Task input below:

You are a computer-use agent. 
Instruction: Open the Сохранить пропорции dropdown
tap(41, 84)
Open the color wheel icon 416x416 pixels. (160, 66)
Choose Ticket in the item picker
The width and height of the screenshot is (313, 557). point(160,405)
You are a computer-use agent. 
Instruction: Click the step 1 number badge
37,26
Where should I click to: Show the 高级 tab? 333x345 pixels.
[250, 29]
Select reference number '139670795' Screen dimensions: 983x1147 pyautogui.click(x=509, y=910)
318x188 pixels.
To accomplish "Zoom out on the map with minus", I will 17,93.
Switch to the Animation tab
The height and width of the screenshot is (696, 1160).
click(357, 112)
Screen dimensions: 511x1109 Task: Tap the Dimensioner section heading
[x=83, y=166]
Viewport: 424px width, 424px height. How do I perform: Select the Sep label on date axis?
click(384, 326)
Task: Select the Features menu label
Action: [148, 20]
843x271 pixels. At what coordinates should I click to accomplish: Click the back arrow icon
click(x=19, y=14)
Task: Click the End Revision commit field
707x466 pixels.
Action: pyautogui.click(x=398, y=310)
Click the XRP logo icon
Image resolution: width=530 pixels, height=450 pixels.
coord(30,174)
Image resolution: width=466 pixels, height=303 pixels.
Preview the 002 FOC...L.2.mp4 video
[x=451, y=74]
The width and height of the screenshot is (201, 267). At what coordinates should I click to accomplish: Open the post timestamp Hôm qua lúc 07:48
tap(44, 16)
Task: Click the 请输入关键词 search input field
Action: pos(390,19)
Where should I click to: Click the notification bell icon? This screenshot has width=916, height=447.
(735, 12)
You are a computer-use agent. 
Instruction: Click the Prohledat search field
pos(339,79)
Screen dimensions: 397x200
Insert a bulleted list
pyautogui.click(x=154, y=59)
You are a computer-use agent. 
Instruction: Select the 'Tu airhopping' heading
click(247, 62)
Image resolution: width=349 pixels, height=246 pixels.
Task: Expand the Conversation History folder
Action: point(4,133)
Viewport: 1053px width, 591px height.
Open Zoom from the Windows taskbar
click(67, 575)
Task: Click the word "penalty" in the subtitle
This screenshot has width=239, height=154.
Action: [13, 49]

End of Task input.

Your task is to write out, exactly, the line that holds "Image resolution: width=466" and every line after it until the records end.

Image resolution: width=466 pixels, height=303 pixels.
Preview the 002 FOC...L.2.mp4 video
[x=451, y=74]
The width and height of the screenshot is (201, 267). At what coordinates should I click to accomplish: Open the post timestamp Hôm qua lúc 07:48
tap(44, 16)
Task: Click the 请输入关键词 search input field
Action: pos(390,19)
Where should I click to: Click the notification bell icon? This screenshot has width=916, height=447.
(735, 12)
You are a computer-use agent. 
Instruction: Click the Prohledat search field
pos(339,79)
Screen dimensions: 397x200
Insert a bulleted list
pyautogui.click(x=154, y=59)
You are a computer-use agent. 
Instruction: Select the 'Tu airhopping' heading
click(247, 62)
Image resolution: width=349 pixels, height=246 pixels.
Task: Expand the Conversation History folder
Action: point(4,133)
Viewport: 1053px width, 591px height.
Open Zoom from the Windows taskbar
click(67, 575)
Task: Click the word "penalty" in the subtitle
This screenshot has width=239, height=154.
Action: [13, 49]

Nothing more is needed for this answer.